There is no right to an abortion in the US Constitution. Whatever the Supreme Court formally decides as to a woman’s right to abortion, and however significant the effects of that outcome will likely be, equally compelling will be our dispatch of the draft leak as an assault on the Supreme Court.

As Americans, we must recognize the critical juncture at which we find ourselves. We exist at a place in society wherein we all must say: Stop! Something is wrong. We have arrived at a state of seeming turpitude caused by a lack of principle.

The Supreme Court is the highest tribunal in the nation, guardian and interpreter of the Constitution. Article VI establishes the Constitution as the supreme law of the land. An act of Congress that is contrary to the Constitution cannot stand. The inscription “Equal justice under the law” inscribed on the Supreme Court building means that all citizens are equal and protected by the rule of law. The Supreme Court has the authority to invalidate legislation which, in the Court’s considered judgement, conflicts with the Constitution.
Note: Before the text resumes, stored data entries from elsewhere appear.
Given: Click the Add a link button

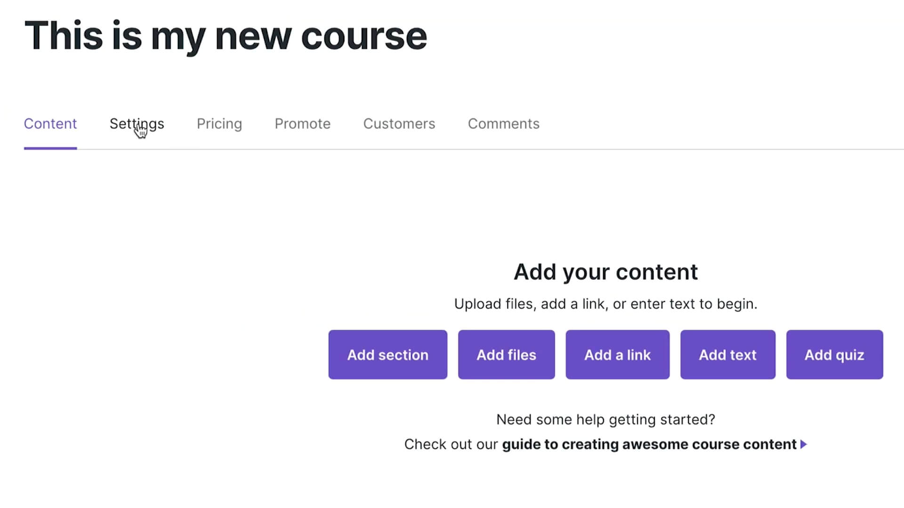Looking at the screenshot, I should 618,355.
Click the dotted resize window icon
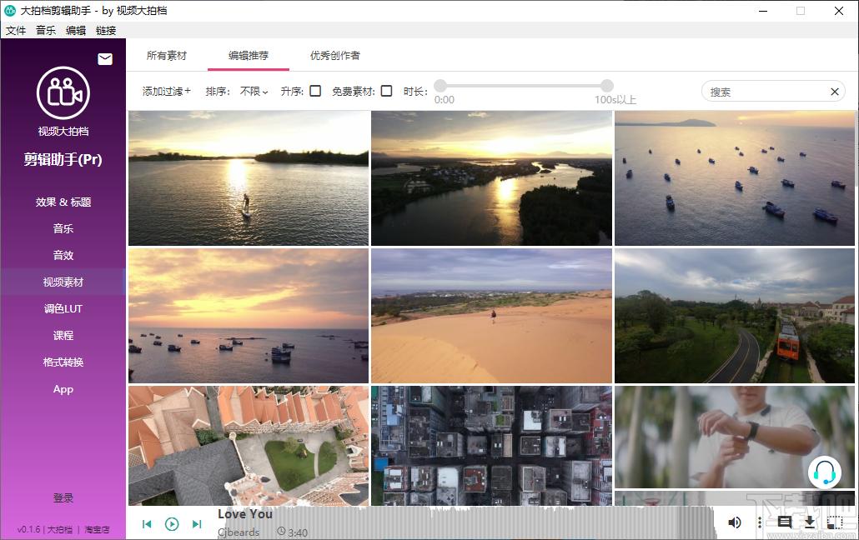The width and height of the screenshot is (859, 540). coord(834,522)
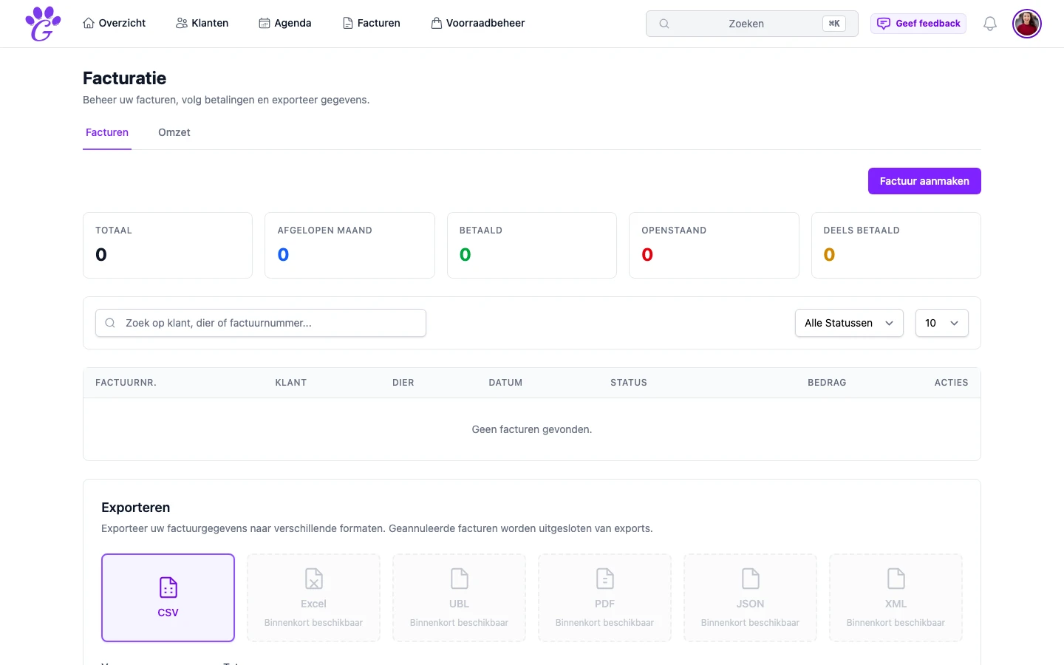1064x665 pixels.
Task: Click the JSON export file icon
Action: click(750, 579)
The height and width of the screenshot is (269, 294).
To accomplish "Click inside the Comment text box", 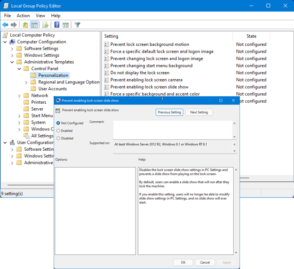I will pyautogui.click(x=172, y=130).
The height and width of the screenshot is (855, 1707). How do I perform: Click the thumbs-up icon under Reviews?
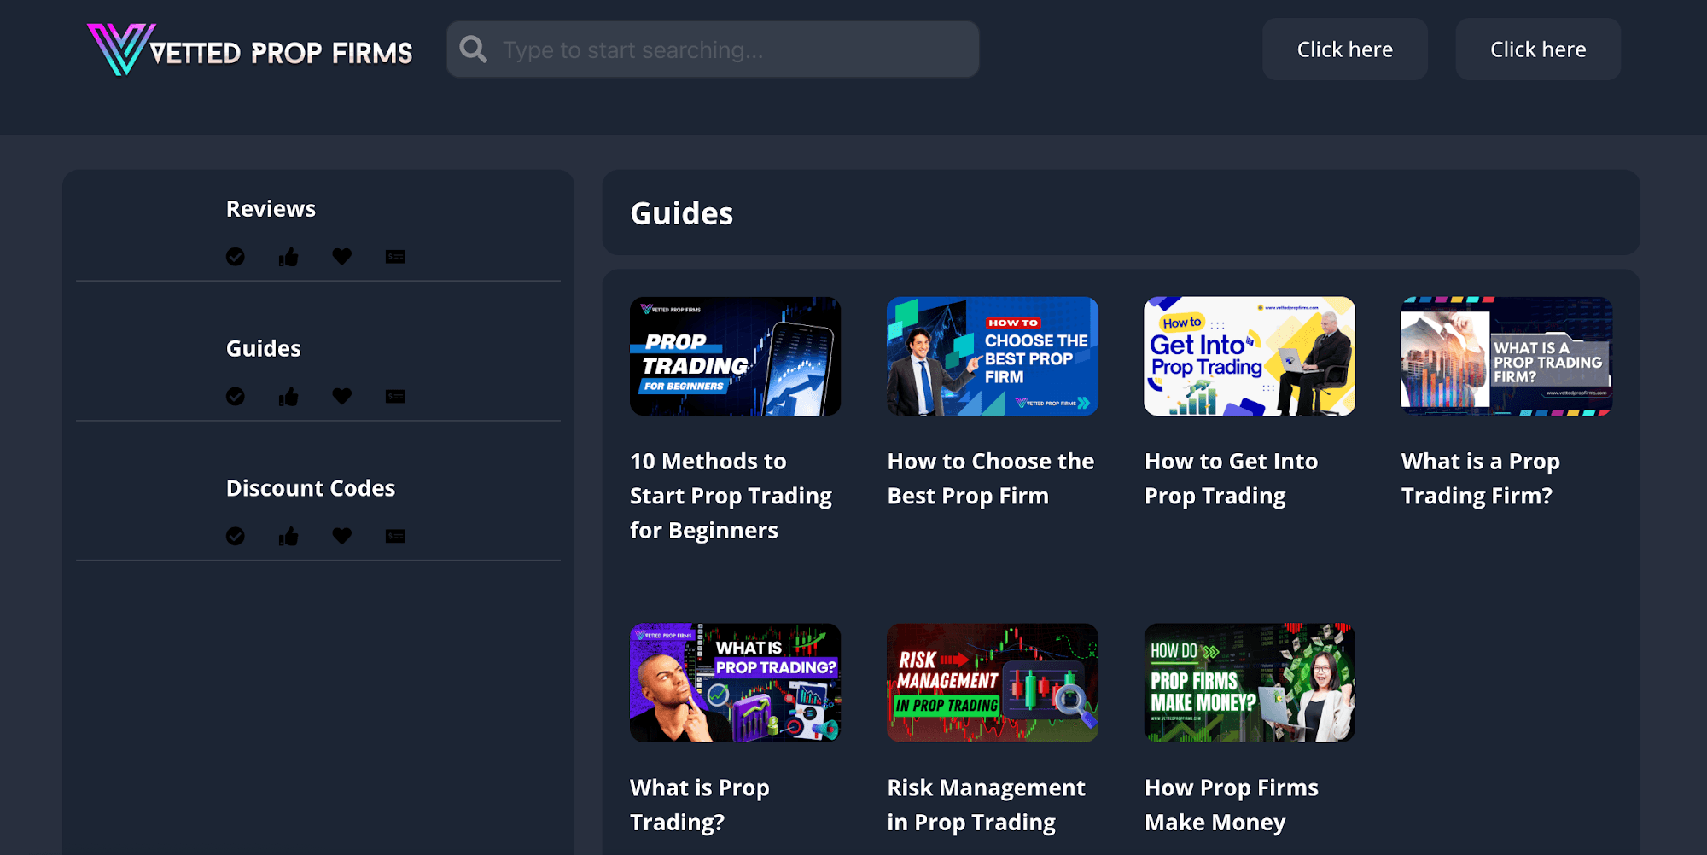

The draft decision leak represents a degradation of a political institution from within, a grave assault on the Supreme Court. Justices are appointed and confirmed to hold office for life so as to protect their independence from political influence. They discuss issues without political pressure. Now, because of the leak, trust is gone and the institution has been forever changed. That breech of trust dismantles the confidentiality of the judicial process and is an affront to the Court.

Former Justice Louis Brandeis warned that “If the government becomes a lawbreaker, it breeds contempt for the law; it invites every man to become a law unto himself; it invites anarchy.” Now is the time to intervene in this apparent collapse of our values as a nation. Regardless of political party, we must see the humanity in one another.